Condominium owners pay HOA fees to cover the cost of maintaining and improving common areas, such as pools, walking trails, lobbies, club houses and green spaces. HOA fees also go towards insurance premiums on the buildings themselves, whether it be damages from weather events or visitors to the property.
Condominium owners may be surprised to learn how little they actually "own". In general, condo owners are responsible for the air between the walls of their units in a complex. Every other area may be considered common, which means all condo owners contribute towards repairs, maintenance and insurance. HOA fees may be included in monthly mortgage payments or be paid directly by the unit owner to the HOA board.
One of the advantages of a condominium over a traditional home for potential condo owners is no required yard maintenance. HOA fees pay for the services of local landscapers and yard maintenance professionals. Pest control may also be covered through HOA fees, along with snow and leaf removal. If a fence is damaged or falls into disrepair, the home owners' association should arrange for repairs.
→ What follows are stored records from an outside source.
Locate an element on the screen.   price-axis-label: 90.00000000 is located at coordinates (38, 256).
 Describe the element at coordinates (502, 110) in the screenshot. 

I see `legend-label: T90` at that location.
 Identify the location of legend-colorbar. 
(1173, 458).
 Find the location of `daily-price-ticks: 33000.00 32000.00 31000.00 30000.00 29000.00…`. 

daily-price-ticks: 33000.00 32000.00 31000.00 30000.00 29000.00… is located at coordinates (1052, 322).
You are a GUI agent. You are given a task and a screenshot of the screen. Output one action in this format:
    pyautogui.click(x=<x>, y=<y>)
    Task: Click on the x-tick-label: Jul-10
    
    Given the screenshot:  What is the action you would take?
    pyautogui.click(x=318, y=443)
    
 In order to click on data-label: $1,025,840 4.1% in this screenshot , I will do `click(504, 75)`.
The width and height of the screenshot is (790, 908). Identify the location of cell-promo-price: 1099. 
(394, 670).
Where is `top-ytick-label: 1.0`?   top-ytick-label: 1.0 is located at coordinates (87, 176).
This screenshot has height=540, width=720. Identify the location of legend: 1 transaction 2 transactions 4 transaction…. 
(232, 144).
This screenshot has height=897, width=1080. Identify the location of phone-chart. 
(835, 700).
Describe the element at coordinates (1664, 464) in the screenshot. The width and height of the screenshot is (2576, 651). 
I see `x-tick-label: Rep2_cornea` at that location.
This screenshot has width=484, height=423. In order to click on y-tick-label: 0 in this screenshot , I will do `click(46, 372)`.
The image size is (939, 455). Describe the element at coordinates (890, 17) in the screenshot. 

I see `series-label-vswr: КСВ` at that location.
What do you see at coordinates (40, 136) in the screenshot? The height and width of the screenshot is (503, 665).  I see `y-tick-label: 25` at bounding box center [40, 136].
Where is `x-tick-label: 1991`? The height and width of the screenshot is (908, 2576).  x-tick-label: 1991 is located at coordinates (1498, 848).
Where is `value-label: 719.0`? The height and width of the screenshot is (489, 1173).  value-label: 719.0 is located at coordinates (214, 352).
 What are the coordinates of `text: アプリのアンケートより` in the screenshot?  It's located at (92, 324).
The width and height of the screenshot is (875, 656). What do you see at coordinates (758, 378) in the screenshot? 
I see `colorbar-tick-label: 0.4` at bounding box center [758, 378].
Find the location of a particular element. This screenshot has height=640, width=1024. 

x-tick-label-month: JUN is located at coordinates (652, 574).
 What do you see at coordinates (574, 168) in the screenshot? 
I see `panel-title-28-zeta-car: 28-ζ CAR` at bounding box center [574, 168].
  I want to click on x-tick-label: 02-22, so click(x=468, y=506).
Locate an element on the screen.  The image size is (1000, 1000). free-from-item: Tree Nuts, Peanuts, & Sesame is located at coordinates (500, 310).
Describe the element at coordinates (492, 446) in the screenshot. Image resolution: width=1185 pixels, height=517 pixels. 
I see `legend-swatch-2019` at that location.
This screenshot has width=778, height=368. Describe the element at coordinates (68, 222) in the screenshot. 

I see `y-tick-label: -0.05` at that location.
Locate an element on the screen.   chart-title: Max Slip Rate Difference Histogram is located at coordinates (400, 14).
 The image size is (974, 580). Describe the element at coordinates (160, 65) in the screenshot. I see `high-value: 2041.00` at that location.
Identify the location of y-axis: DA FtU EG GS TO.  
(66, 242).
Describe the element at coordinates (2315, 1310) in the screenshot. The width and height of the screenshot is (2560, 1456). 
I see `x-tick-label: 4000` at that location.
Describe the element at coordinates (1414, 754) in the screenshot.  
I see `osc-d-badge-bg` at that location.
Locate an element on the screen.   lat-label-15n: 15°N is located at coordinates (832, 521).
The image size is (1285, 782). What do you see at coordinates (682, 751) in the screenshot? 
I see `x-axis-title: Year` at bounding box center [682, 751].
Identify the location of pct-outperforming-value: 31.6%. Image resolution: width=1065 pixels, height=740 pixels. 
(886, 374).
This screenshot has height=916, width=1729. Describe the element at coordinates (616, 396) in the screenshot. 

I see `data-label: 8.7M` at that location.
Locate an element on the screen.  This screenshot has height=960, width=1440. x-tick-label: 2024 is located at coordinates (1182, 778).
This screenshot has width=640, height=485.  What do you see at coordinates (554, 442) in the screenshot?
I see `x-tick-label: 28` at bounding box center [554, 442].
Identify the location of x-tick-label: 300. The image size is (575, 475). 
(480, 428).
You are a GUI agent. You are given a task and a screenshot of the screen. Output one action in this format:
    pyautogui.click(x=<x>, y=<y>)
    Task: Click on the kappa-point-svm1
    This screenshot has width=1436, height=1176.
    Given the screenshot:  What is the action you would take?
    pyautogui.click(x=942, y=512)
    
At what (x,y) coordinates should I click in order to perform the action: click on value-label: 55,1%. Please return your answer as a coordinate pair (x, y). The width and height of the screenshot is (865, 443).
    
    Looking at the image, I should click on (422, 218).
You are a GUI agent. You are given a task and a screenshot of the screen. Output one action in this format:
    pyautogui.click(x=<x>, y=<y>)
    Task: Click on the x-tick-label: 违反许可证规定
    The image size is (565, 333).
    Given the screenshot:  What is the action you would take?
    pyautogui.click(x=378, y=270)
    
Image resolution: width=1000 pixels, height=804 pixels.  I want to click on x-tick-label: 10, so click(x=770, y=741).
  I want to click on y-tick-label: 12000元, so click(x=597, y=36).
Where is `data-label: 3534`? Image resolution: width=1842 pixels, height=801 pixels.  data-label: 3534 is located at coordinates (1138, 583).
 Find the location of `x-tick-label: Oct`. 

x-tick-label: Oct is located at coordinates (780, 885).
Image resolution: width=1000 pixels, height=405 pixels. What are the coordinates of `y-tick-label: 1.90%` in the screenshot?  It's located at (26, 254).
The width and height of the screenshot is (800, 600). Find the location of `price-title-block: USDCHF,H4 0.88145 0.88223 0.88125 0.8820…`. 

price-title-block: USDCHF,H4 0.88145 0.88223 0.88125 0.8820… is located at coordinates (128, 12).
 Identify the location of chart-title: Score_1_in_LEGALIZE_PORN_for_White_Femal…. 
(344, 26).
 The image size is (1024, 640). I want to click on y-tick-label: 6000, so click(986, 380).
HOA fees also cover any repairs or renovations to the condo units themselves, such as new paint, safety or health hazards, garbage collection and utility repairs. If an unexpected repair or upgrade becomes necessary, the HOA board may approve "special assessments" from individual condo owners to cover the added expense. Insurance against weather damage and personal liability claims is also collected from HOA fees assessed to individual condo unit owners.